---
title: "Run your Pipeline"
output: rmarkdown::html_vignette
vignette: >
  %\VignetteIndexEntry{run-your-pipeline}
  %\VignetteEngine{knitr::rmarkdown}
  %\VignetteEncoding{UTF-8}
---

```{r, include = FALSE}
knitr::opts_chunk$set(
  collapse = TRUE,
  comment = "#>"
)
```

Once you have built your full specification blueprint and feel comfortable with how the pipeline is executed, you can implement a full multiverse-style analysis. 

Simply use `run_multiverse(<your expanded grid object>)`:

```{r setup, message=FALSE}
library(tidyverse)
library(multitool)

# create some data
the_data <-
  data.frame(
    id  = 1:500,
    iv1 = rnorm(500),
    iv2 = rnorm(500),
    iv3 = rnorm(500),
    mod = rnorm(500),
    dv1 = rnorm(500),
    dv2 = rnorm(500),
    include1 = rbinom(500, size = 1, prob = .1),
    include2 = sample(1:3, size = 500, replace = TRUE),
    include3 = rnorm(500)
  )

# create a pipeline blueprint
full_pipeline <- 
  the_data |>
  add_filters(include1 == 0, include2 != 3, include3 > -2.5) |> 
  add_variables(var_group = "ivs", iv1, iv2, iv3) |> 
  add_variables(var_group = "dvs", dv1, dv2) |> 
  add_model("linear model", lm({dvs} ~ {ivs} * mod))

# expand the pipeline
expanded_pipeline <- expand_decisions(full_pipeline)

# Run the multiverse
multiverse_results <- run_multiverse(expanded_pipeline)

multiverse_results
```

The result will be another `tibble` with various list columns. 

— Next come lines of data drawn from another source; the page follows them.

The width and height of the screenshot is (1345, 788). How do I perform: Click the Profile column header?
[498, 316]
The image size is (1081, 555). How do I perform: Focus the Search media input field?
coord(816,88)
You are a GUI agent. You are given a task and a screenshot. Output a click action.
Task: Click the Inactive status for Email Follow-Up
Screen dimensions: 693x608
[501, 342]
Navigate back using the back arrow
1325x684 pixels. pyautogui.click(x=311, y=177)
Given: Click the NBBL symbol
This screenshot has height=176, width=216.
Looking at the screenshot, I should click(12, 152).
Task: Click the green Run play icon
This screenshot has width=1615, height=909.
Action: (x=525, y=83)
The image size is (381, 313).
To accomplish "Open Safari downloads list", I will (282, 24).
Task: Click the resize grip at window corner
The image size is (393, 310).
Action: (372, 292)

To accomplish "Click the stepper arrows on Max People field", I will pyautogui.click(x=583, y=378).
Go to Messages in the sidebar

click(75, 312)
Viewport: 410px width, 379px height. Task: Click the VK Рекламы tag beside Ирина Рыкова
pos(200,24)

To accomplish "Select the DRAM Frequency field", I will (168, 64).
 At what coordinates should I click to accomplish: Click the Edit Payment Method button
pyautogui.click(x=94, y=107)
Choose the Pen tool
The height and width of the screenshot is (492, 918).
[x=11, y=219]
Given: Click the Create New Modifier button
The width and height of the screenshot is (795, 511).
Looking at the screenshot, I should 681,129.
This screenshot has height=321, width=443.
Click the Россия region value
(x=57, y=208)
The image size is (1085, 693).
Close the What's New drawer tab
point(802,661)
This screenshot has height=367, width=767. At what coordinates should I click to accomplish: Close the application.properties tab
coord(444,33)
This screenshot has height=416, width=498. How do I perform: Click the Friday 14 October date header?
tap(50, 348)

It will always contain a list column named `specifications` containing all the information you generated in your blueprint. Next, there will a list column for your fitted model fitted, labelled `model_fitted`. 

## Unpacking a multiverse analysis

There are two main ways to unpack and examine `multitool` results. The first is by using `tidyr::unnest()`.

### Unnest

Inside the `model_fitted` column, `multitool` gives us 4 columns: `model_parameters`, `model_performance`, `model_warnings`, and `model_messages`. 

```{r unnest}
multiverse_results |> unnest(model_fitted)
```

The `model_parameters` column gives you the result of calling `parameters::parameters()` on each model in your grid, which is a `data.frame` of model coefficients and their associated standard errors, confidence intervals, test statistic, and p-values.

```{r tidy}
multiverse_results |> 
  unnest(model_fitted) |> 
  unnest(model_parameters)
```

The `model_performance` column gives fit statistics, such as r^2^ or AIC and BIC values, computed by running `performance::performance()` on each model in your grid.

```{r glance}
multiverse_results |> 
  unnest(model_fitted) |>
  unnest(model_performance)
```

The `model_messages` and `model_warnings` columns contain information provided by the modeling function. If something went wrong or you need to know something about a particular model, these columns will have captured messages and warnings printed by the modeling function.

### Reveal

I wrote wrappers around the `tidyr::unnest()` workflow. The main function is `reveal()`. Pass a multiverse results object to `reveal()` and tell it which columns to grab by indicating the column name in the `.what` argument:

```{r reveal}
multiverse_results |> 
  reveal(.what = model_fitted)
```

If you want to get straight to a specific result you can specify a sub-list with the `.which` argument:

```{r which}
multiverse_results |> 
  reveal(.what = model_fitted, .which = model_parameters)
```

### `reveal_model_*`

`multitool` will run and save anything you put in your pipeline but most often, you will want to look at model parameters and/or performance. To that end, there are a set of convenience functions for getting at the most common multiverse results: `reveal_model_parameters`, `reveal_model_performance`, `reveal_model_messages`, and `reveal_model_warnings`.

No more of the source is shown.